_REQUIRED WORK:_
Can you turn all of these rows into a numbered list, skipping any blank lines and leaving the pictures out?

(Stored data)
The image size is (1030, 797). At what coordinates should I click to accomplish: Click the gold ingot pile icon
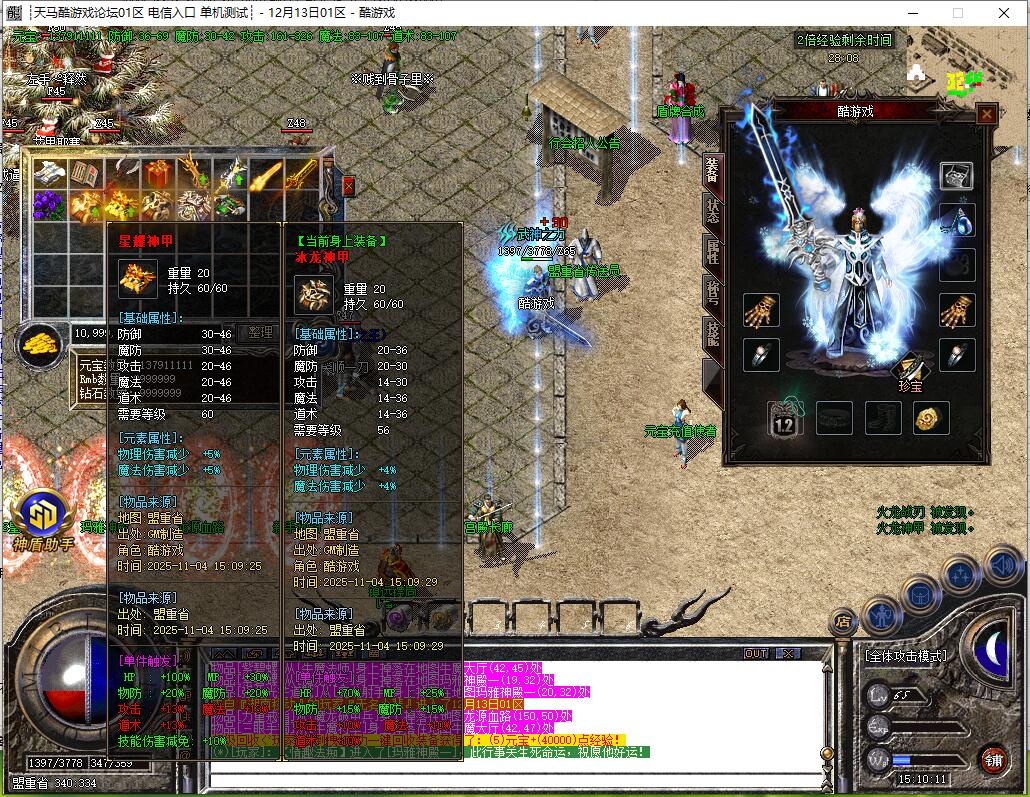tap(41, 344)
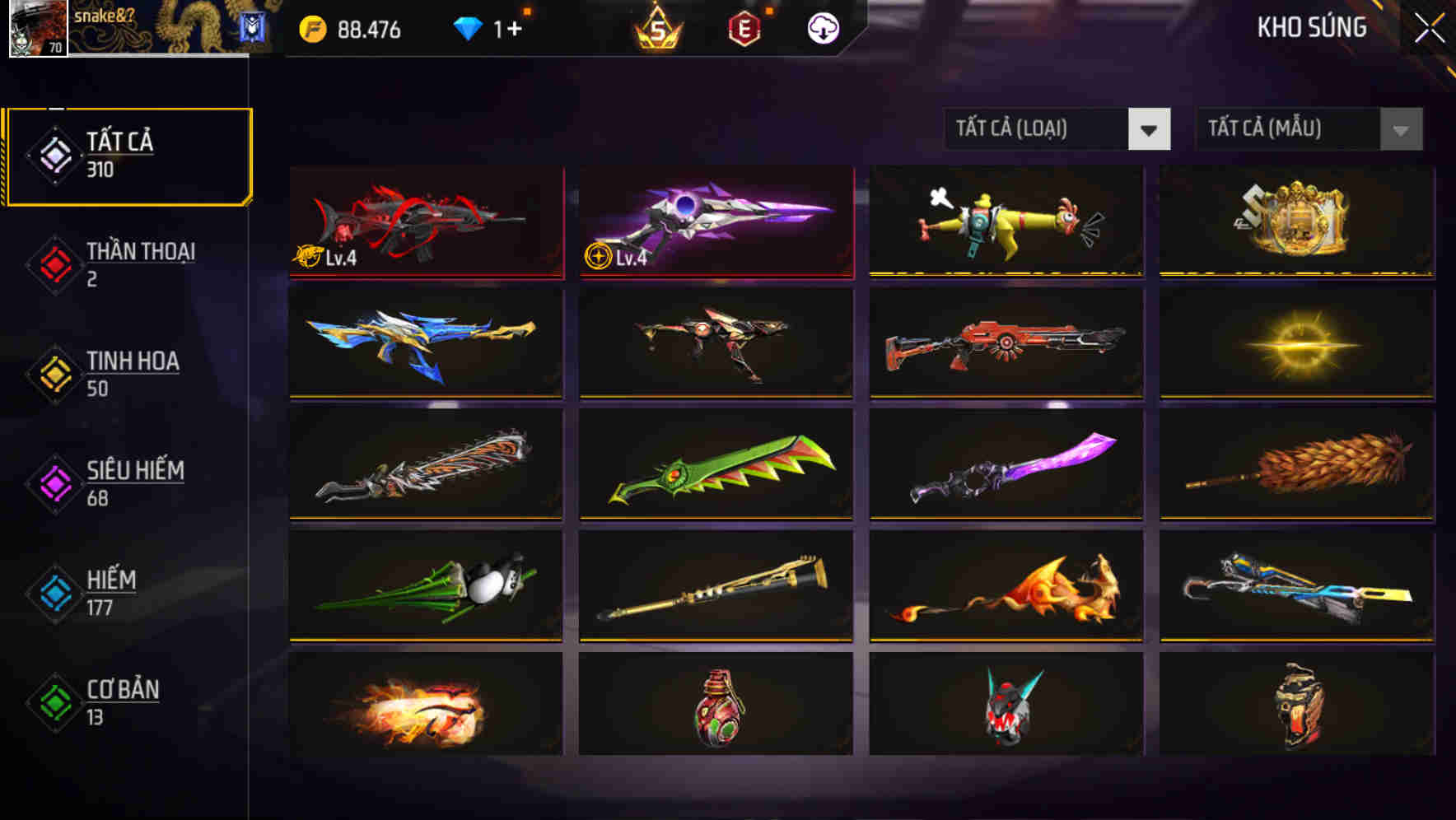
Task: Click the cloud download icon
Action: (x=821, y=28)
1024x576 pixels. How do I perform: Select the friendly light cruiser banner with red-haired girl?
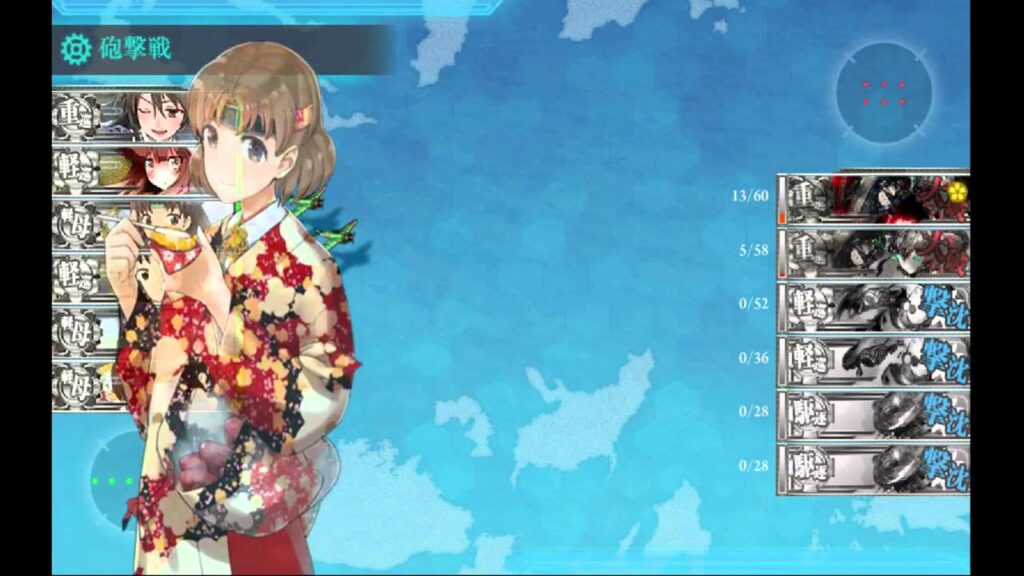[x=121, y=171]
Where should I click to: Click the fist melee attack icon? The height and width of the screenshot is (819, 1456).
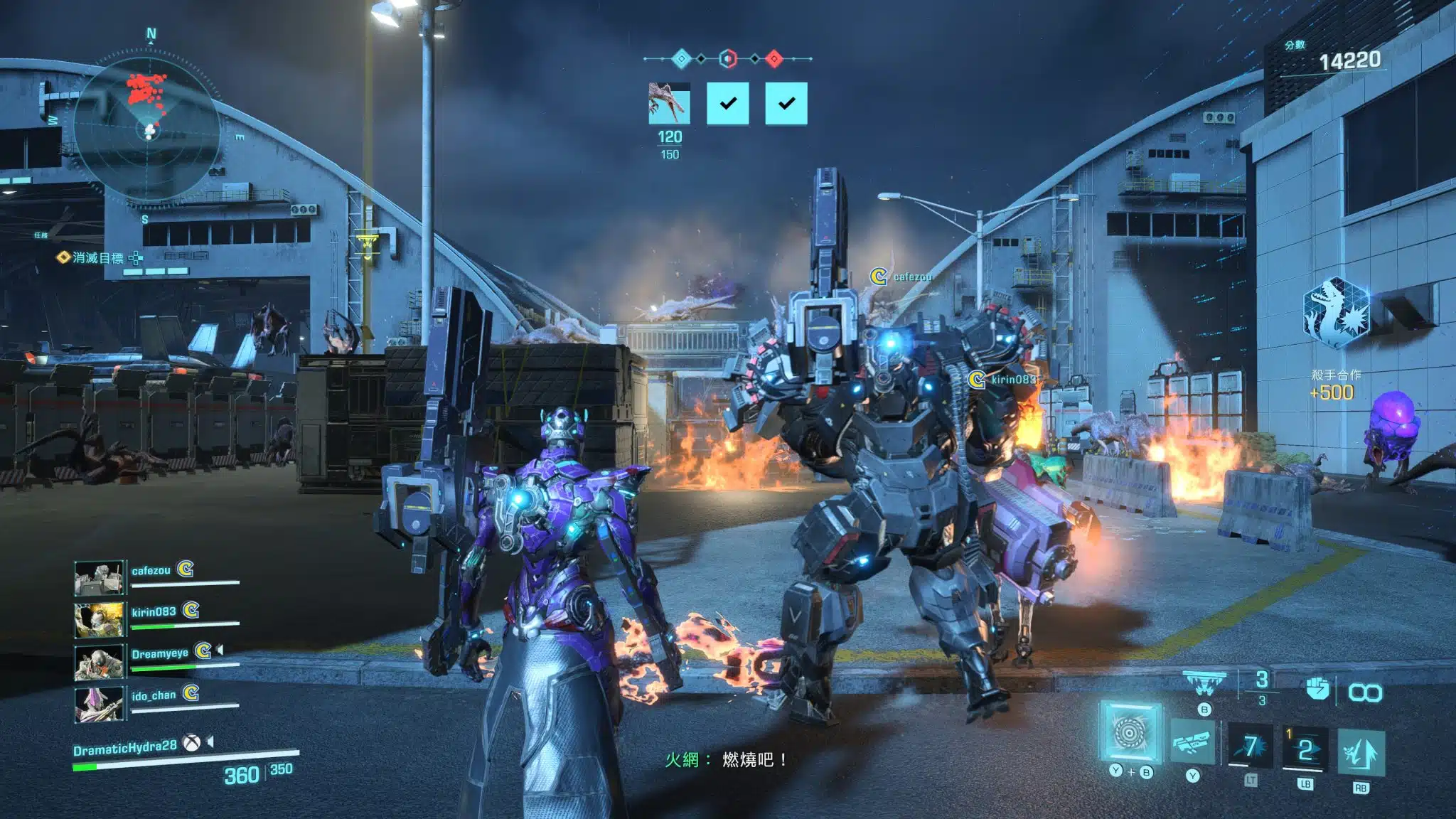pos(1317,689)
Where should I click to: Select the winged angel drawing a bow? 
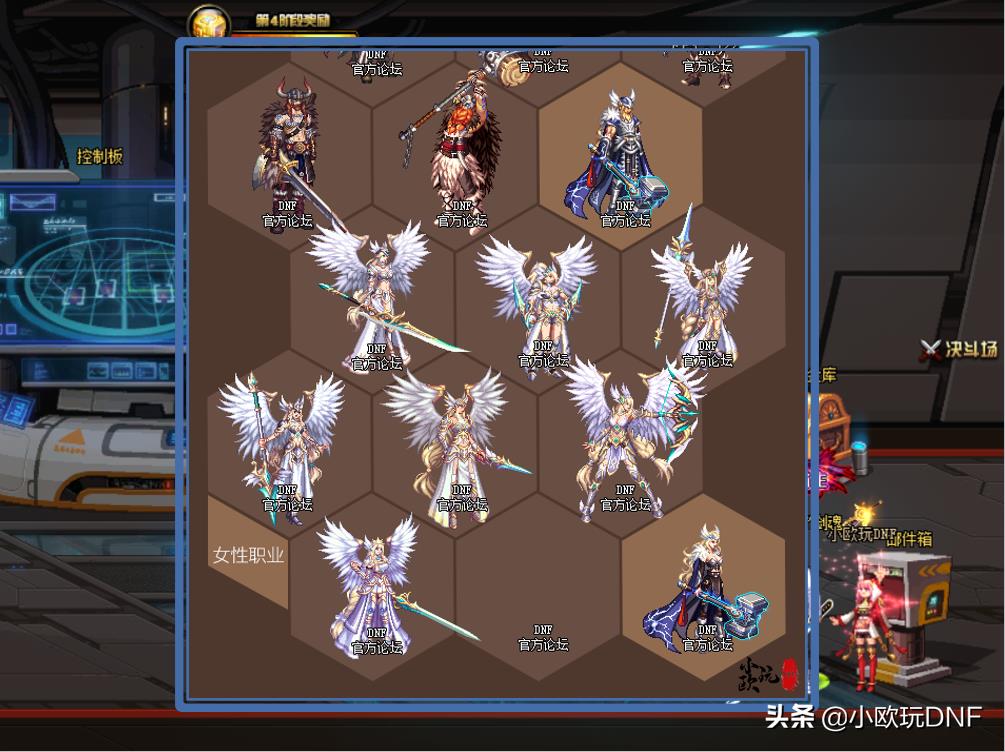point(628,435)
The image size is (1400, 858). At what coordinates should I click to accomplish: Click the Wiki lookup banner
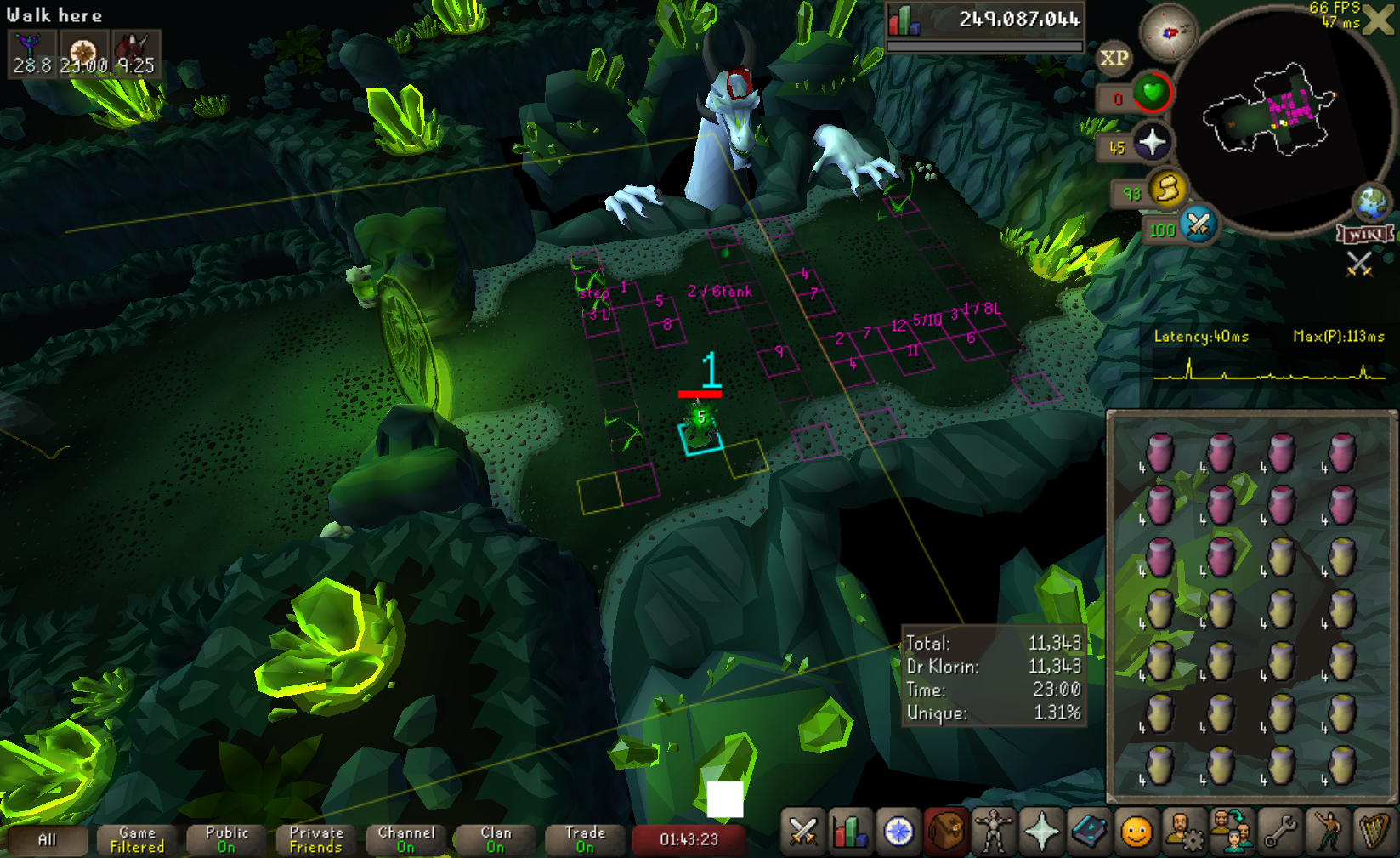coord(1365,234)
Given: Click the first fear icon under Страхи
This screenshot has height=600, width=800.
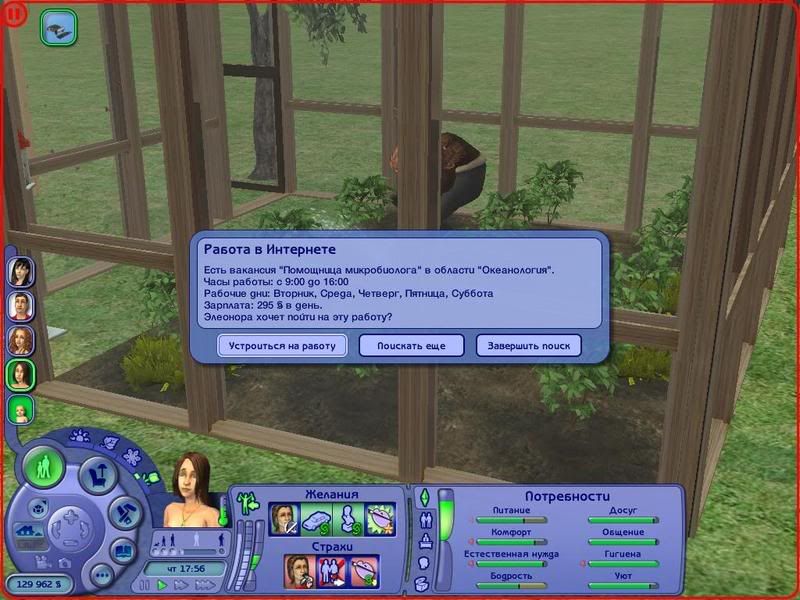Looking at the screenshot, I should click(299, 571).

_WRITTEN SOLUTION:_
1. The image size is (1030, 797). At what coordinates should I click to accomplish: Click the gold ingot pile icon
2. tap(41, 344)
3. Task: Click the cloud download icon
4. Action: (x=821, y=28)
5. 1024x576 pixels. How do I perform: Select the friendly light cruiser banner with red-haired girl?
6. [x=121, y=171]
7. Where should I click to: Click the fist melee attack icon? The height and width of the screenshot is (819, 1456).
8. pos(1317,689)
9. Where should I click to: Select the winged angel drawing a bow? 
10. point(628,435)
11. The image size is (1400, 858). At what coordinates should I click to accomplish: Click the Wiki lookup banner
12. coord(1365,234)
13. Given: Click the first fear icon under Страхи
14. This screenshot has height=600, width=800.
15. Looking at the screenshot, I should click(299, 571).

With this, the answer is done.